== THE INPUT

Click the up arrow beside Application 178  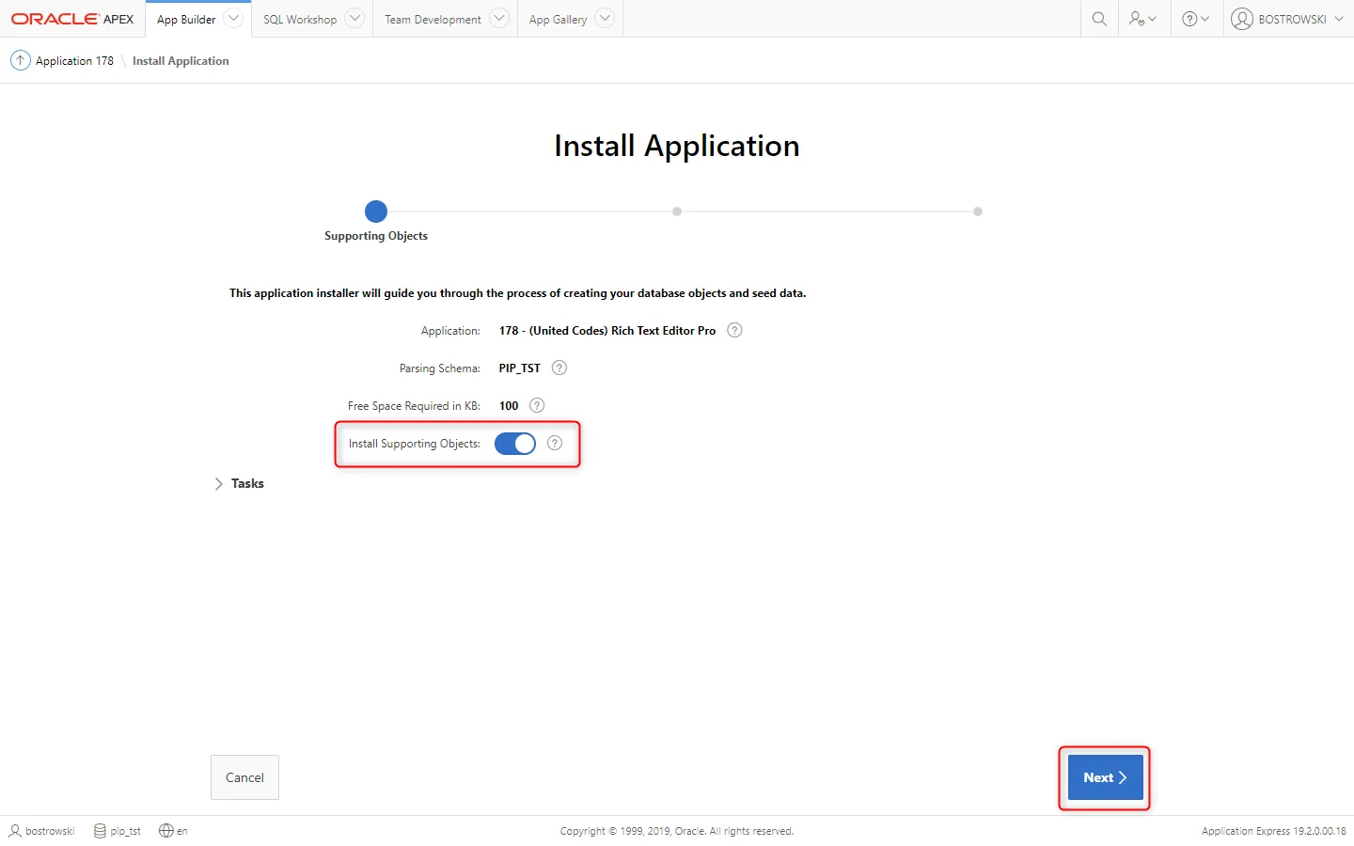20,60
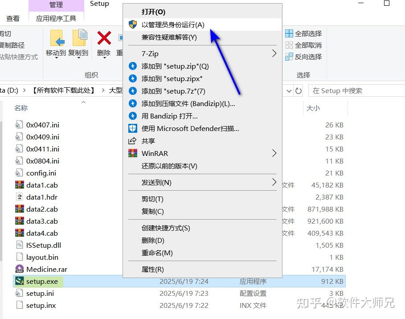Click the Microsoft Defender 扫描 shield icon
This screenshot has width=405, height=319.
tap(132, 129)
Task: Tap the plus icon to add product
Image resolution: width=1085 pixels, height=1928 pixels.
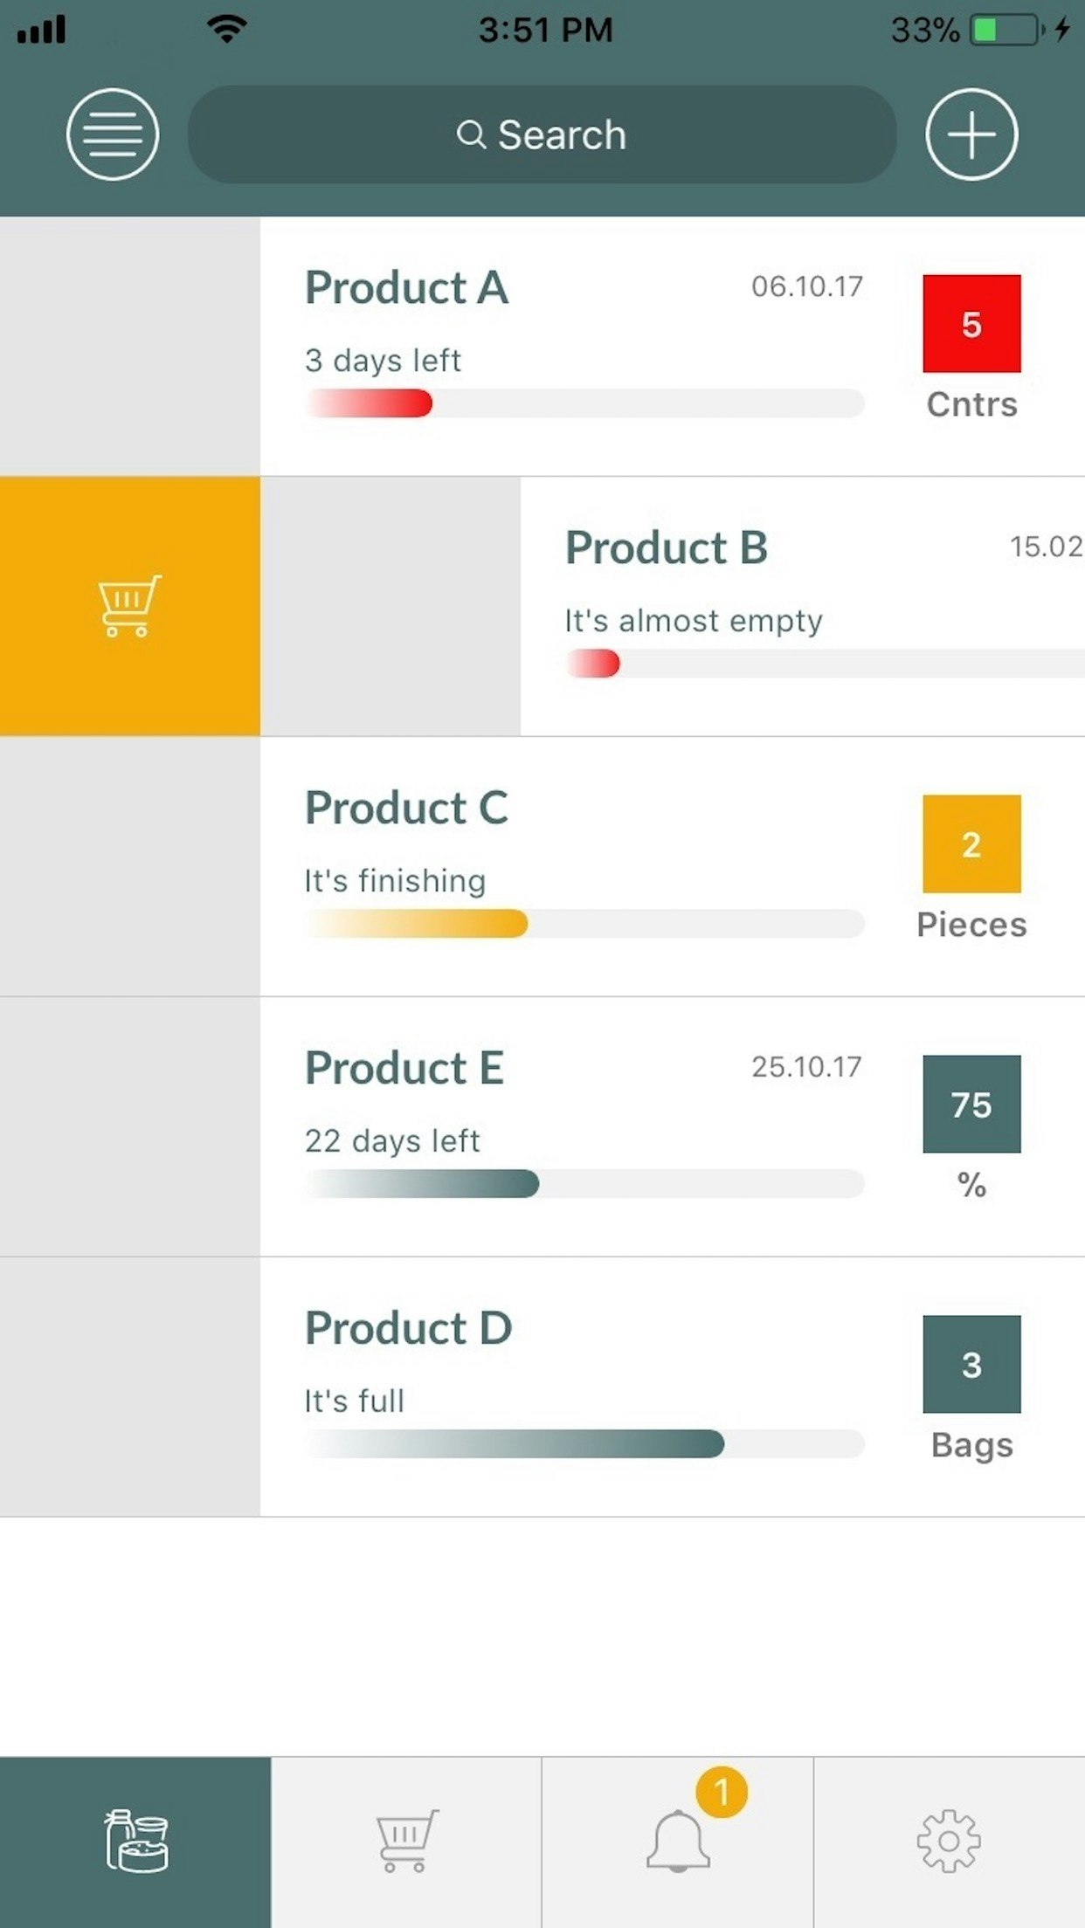Action: pyautogui.click(x=971, y=134)
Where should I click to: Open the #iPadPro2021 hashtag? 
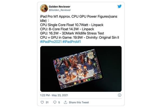point(51,42)
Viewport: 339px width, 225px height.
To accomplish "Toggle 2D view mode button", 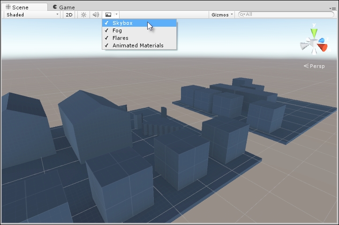I will pyautogui.click(x=69, y=15).
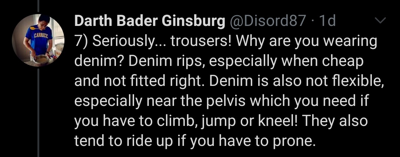Viewport: 400px width, 157px height.
Task: Click the CARRICK shirt in avatar photo
Action: coord(39,39)
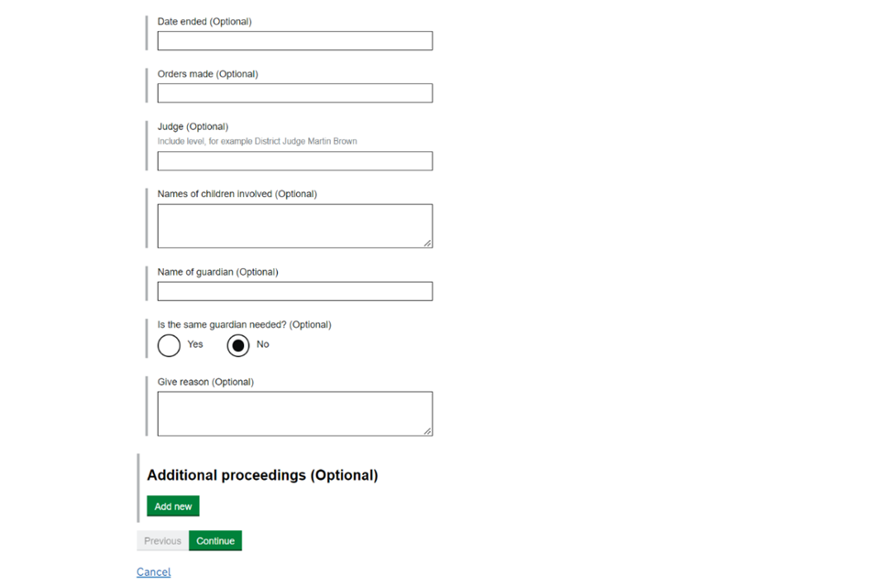Select the No radio button
This screenshot has width=880, height=586.
238,345
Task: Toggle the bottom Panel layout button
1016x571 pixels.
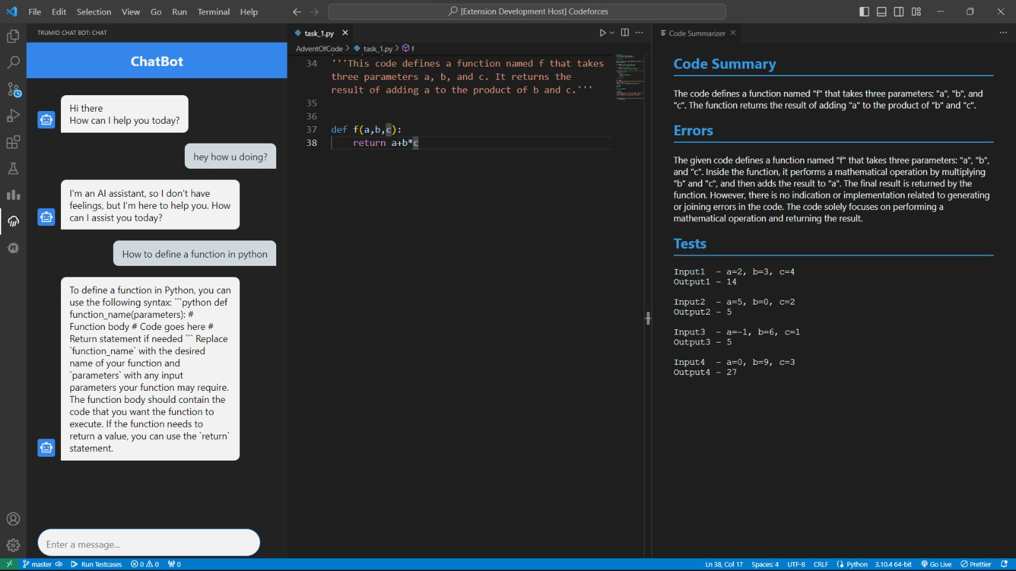Action: point(881,11)
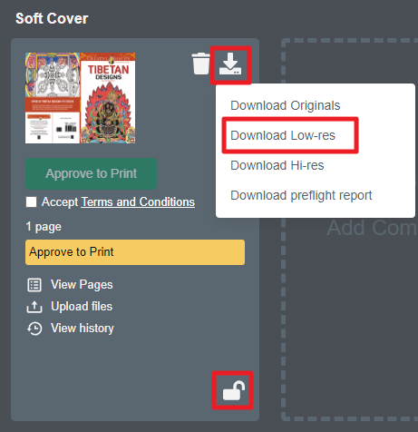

====

PROBLEM
Give back exactly the lines above that run from the one with "Where should I" to the one with "Viewport: 339px width, 225px height.", including both, with the pictures left out.

SOLUTION FOR THIS TASK
Where should I click to: Open the #iPadPro2021 hashtag? 
point(51,42)
Viewport: 339px width, 225px height.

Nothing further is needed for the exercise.